Into the ongoing fight between those who dismiss Star Wars as a shallow space opera vs. those who who would elevate the movies to a position of broader significance (so-called hard science fiction) strolls Jeremy Hsu, who points out:

Regardless of writer-director Rian Johnson’s intentions for “The Last Jedi,” his story transformed the adorable robotic sidekick into a murder droid with a will of its own. That would normally have huge implications in a science fiction story that wants to seriously explore a coherent and logical futuristic world setting. But like most Star Wars filmmakers, Johnson generally seems satisfied with merely creating an illusion of familiar technology that delivers cool visual storytelling, even if that leaves some of the bigger questions on the table.

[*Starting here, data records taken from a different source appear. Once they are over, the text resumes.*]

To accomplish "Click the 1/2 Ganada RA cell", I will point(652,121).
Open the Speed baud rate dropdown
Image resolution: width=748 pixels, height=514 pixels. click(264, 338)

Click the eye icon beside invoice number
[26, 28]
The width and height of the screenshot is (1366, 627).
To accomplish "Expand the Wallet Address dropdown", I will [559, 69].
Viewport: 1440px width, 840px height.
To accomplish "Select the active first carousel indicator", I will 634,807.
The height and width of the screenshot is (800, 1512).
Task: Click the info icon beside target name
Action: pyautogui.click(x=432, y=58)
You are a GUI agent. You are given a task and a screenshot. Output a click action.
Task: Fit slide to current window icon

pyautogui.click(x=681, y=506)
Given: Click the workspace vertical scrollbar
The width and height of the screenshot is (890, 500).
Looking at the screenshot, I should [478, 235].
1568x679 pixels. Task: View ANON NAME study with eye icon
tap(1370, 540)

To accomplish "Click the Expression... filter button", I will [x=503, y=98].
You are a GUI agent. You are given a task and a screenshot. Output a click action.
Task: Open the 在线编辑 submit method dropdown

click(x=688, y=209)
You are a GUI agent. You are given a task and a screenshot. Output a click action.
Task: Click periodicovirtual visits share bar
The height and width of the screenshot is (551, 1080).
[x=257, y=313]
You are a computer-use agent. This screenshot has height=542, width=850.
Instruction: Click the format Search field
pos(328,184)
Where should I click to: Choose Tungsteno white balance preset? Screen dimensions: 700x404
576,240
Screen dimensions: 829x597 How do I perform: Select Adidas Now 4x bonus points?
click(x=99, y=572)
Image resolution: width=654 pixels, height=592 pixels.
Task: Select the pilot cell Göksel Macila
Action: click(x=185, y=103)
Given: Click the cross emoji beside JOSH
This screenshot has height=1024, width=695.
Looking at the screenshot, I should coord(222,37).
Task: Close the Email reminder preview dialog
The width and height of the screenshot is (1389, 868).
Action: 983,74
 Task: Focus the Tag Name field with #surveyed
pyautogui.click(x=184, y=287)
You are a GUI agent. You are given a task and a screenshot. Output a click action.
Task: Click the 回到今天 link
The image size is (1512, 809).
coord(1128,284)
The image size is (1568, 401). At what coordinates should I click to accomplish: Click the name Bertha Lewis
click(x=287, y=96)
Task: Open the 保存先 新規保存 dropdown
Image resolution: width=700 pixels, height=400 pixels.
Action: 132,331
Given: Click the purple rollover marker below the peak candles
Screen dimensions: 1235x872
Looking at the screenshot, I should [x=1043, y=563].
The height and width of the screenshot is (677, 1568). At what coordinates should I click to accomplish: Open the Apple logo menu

Insert mic drop emoji here, I guess.

Common root causes of intra data center network incidents at Facebook from 2011 to 2018

From A Large Scale Study of Data Center Network Reliability by Justin Meza, Tianyin Xu, Kaushik Veeraraghavan, and Onur Mutlu, the categorized root causes of intra data center incidents at Fabook from 2011 to 2018:

Category Fraction Description
Maintenance 17% Routine maintenance (for example, upgrading the software and firmware of network devices).
Hardware 13% Failing devices (for example, faulty memory modules, processors, and ports).
Misconfiguration 13% Incorrect or unintended configurations (for example, routing rules blocking production traffic).
Bug 12% Logical errors in network device software or firmware.
Accidents 11% Unintended actions (for example, disconnecting or power cycling the wrong network device).
Capacity planning 5% High load due to insufficient capacity planning.
Undetermined 29% Inconclusive root cause.

Two notes worth considering:

We use “failures” to refer to any network device misbehavior. The root cause of a failure includes not only hardware faults, but also misconfigurations, maintenance mistakes, firmware bugs, and other issues.

And:

We use Govindan et al.’s definition of root cause: “A failure event’s root-cause is one that, if it had not occurred, the failure event would not have manifested.”